▶ GIVEN PASSAGE:
==============================

The Little World of Don Guido

This afternoon, I hitched a ride with Guido to his cabin where I figured I could work unconnected while he puttered around in the garden. He picked me up in his 1970s Renault R4 and headed back through Ispica for an impromptu tour of the old part of town.

“That’s my church,” he said, rounding a corner, cresting a hill and pointing out the window all at once. “Now, neutral!” he said, batting the old car’s dash-mounted stick shift back and forth with his hand and letting the car coast. Next, he passed through streets so narrow, I had previously thought it was a pedestrian area. “Modern cars don’t fit.”

Five minutes out of town at the cabin he uses both as an artist’s studio (he’s a well-known artist, with an affinity for mail art) and a base for his gardening, his mulberry tree has a carpet of fallen berries below it. A week after I was here last, the berries on the tree are now a little bigger, a little riper and a lot tastier. With high wire comic panache, Guido again brings out the umbrella and fills up a plate of berries for me to nibble on while I write.

Later, I help him sweep and shovel up the berries on the ground and return them to the earth as compost for his olive trees. Near a stack of firewood, he identifies four kinds of wood just by looking at the cross sections: carob, fig, almond and olive. I ask which type is the best for cooking.

==============================

▶ DATA EXTRACT:
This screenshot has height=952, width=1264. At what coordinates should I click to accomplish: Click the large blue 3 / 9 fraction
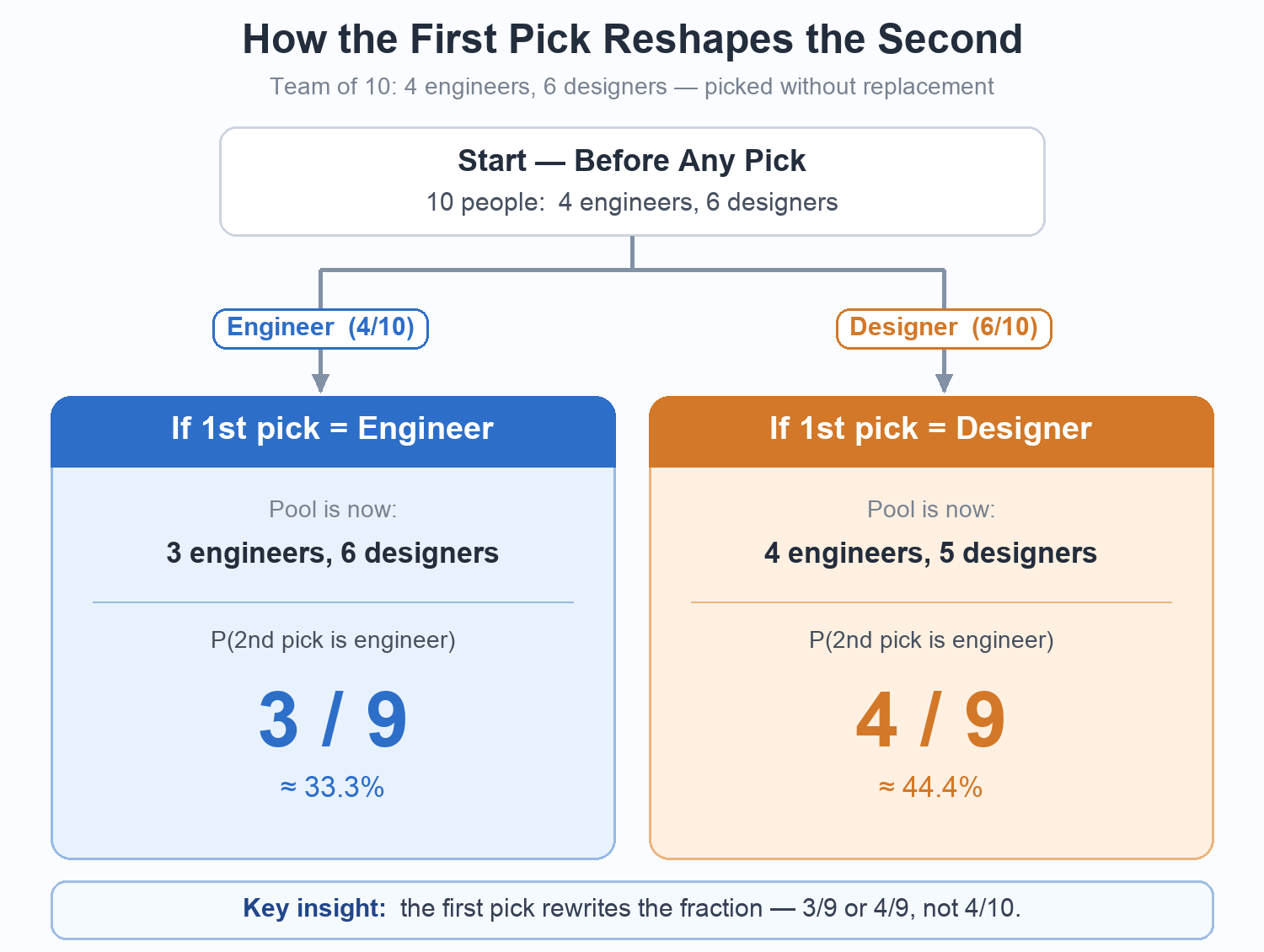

==============================

▶ SET OF TASKS:
• A. Answer these questions using the Don Guido passage:
(i) What car does Guido pick the writer up in?
(ii) What kind of art does Guido have an affinity for?
(iii) What are the swept-up berries returned to the earth as?
• B. Repeat the part of the Don Guido passage between "This afternoon, I" and "part of town.", inclusive, word for word.
• C. Which kinds of wood does Guido identify near the stack of firewood in the Don Guido passage? List them all.

▶ ANSWERS GIVEN:
• A.
(i) A 1970s Renault R4.
(ii) Mail art.
(iii) Compost for his olive trees.

• B.
This afternoon, I hitched a ride with Guido to his cabin where I figured I could work unconnected while he puttered around in the garden. He picked me up in his 1970s Renault R4 and headed back through Ispica for an impromptu tour of the old part of town.

• C. Carob, fig, almond, olive